In the discussion below, I assume that the two parties can work together and that the business is large enough to support two generations. This means that the older generation is ready to bring in a new generation and begin turning over management, control, ownership, and income; and that the younger generation is committed. For more information on these issues, see Hofstrand (2016a; 2016b).

Aligning Goals and Objectives

For a multiple generation business to be successful, the parties need to agree on the future direction of the business. In other words, the parties involved need to share a common vision of their future together in farming. One of the ways to come up with this common vision is to explore the goals and objectives of the relevant parties, which would include the older generation, the younger generation that is planning to return to the farm, and the off-farm heirs. Though often used interchangeably, those that help businesses with their transition plans typically have unique definitions for goals and objectives. Goals are broad and general statements of what an individual wants to achieve. In contrast, objectives are precise and quantifiable measures of how you will achieve your goals. In addition to having an impact on management transfer, goals and objectives impact how business income should be divided between the parties and how property will be divided between the younger generations coming back to the farm and off-farm heirs.

Getting Started

Even before the younger generation returns to the farm, it is imperative that both the younger and the older generations think about what skills the younger generation is bringing to the operation. We often want to hire individuals that are like us. In a small business, hiring someone that is like you or bringing in a family member that has a similar skill set is problematic. For example, if both parties are not particularly fond of keeping and analyzing records and financial statements, this is a problem. In today's world, to be successful, someone in the business will need to be interested in these tasks. Other areas that are sometimes overlooked are procurement and marketing skills, and personnel management skills. The issue pertaining to the skill sets of the respective parties is important enough that many farms conduct a skill assessment of current and returning family member's skills, and use this information to choose areas where additional training and professional development are needed.

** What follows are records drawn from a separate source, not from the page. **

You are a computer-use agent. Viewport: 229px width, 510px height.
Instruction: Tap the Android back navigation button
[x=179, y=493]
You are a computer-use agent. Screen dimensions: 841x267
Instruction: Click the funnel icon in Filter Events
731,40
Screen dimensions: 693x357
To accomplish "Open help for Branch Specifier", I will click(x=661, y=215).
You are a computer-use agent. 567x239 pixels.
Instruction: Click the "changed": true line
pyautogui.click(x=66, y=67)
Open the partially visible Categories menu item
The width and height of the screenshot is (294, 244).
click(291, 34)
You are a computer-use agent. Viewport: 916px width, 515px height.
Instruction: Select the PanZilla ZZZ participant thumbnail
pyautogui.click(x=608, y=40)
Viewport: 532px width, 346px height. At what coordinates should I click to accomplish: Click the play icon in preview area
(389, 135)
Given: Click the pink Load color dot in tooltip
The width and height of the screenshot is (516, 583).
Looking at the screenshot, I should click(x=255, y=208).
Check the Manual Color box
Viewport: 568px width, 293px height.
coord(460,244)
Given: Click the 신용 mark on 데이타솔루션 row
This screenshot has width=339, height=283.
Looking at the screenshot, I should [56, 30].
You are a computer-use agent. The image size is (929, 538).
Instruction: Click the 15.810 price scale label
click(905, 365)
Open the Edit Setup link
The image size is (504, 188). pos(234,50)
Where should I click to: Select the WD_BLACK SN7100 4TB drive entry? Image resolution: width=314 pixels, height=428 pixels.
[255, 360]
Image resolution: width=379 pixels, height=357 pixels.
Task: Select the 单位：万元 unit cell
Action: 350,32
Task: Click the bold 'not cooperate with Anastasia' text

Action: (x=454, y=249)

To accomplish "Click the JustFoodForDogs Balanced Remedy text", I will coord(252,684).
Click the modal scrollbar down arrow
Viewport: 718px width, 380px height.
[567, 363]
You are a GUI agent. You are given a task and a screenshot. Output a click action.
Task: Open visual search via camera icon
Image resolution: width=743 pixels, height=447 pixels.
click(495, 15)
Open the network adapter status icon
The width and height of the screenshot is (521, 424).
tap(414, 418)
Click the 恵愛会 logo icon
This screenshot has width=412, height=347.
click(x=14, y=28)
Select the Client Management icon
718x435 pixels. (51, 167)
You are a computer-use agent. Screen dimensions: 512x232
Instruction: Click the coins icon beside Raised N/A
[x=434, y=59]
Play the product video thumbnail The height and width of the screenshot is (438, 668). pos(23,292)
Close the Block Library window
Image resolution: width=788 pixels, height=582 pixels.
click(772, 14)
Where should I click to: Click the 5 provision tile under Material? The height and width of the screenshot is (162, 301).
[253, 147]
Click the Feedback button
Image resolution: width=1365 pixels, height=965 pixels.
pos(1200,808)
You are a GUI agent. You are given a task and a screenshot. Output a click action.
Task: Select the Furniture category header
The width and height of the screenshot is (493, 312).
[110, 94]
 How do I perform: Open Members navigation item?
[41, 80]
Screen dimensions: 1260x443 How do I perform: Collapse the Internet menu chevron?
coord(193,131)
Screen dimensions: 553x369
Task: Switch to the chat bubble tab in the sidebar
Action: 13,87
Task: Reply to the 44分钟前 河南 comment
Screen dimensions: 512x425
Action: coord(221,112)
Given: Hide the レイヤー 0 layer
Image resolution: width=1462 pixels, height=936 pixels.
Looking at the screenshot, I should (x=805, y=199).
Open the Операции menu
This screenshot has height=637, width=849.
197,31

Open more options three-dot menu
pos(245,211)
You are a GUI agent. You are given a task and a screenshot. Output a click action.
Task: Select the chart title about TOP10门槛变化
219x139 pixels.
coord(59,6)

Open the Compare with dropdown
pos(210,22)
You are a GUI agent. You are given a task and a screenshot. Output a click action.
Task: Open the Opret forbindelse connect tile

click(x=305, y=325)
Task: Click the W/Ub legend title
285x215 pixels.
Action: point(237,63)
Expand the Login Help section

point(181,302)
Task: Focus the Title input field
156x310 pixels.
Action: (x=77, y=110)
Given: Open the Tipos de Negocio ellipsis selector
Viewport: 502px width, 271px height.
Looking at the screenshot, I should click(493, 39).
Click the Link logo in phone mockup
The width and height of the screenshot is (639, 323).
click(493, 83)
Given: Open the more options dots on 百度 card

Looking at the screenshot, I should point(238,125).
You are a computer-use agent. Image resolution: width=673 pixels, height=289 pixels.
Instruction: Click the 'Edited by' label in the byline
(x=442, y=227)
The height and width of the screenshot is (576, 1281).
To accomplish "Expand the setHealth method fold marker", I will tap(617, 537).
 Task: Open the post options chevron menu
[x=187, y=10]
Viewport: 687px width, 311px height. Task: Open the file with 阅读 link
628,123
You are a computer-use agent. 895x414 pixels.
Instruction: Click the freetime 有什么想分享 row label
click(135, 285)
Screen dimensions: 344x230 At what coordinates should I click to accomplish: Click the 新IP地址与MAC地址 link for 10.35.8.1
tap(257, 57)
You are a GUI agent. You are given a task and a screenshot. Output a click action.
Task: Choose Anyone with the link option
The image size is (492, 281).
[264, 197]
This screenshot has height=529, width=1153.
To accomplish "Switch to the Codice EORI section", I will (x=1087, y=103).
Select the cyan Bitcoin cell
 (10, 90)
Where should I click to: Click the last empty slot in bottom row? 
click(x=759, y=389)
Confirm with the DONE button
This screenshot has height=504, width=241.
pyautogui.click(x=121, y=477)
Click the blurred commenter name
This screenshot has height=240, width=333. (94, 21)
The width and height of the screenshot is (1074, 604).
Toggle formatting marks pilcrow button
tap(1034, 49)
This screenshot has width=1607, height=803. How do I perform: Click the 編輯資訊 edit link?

Management tasks cannot be transferred overnight. Typically, the younger generation is given some responsibility relatively soon after joining the operation. For example, they may be assigned responsibility for a small area or part of the decision making process of an enterprise or function. I have found the following two related questions helpful when determining where to start the management transfer process. First, what specific areas is the new generation passionate about? Second, does this passion for specific areas correspond with areas in which they are skilled or have experience?

Let us give a few examples of how the generation could obtain some management responsibility. With a grain farm, it is relatively easy to have the younger generation rent a tract from the older generation or from one of the farm's landlords. In this instance, the younger generation typically makes the input decisions regarding the tract. With a livestock farm, the younger generation may be responsible for specific duties pertaining to one of the laying hen, turkey, or swine barns on the farm, or for a pen of cattle. Again, the younger generation would be responsible for making decisions regarding the specific duties identified. When assigning responsibility for a tract of land or specific duties to the younger generation, it is important to think about how mistakes are going to be handled. Everybody makes mistakes and thus should have the opportunity to make mistakes. The important thing is for individuals to learn from their mistakes. It is also important to celebrate successes, in addition to pointing out mistakes. Setting standards for success is important, and having high standards is not necessarily problematic. However, it is important to realize that individuals meet high standards in incremental steps. When we celebrate movements in the right direction, we affirm and validate the efforts of our co-workers. If providing feedback, positive and negative, is difficult for the older generation, which it often can be, just remember how important this feedback can be. Often times when a new family member or employee is added to the business, the current family members and employees find out how important it is to improve communication skills.

Decision-Making Authority

Individuals have different management styles because they have different personalities. As noted above, it is important to assess the skill set associated with each family member involved in the business. Similarly, it is imperative to assess each individual's management styles. For example, one family member may be more analytical and detailed oriented. Another family member may have better interpersonal skills and thus likes interacting with others. Assuming that the personalities of the family members do not clash, it is often beneficial for family members to have different management styles.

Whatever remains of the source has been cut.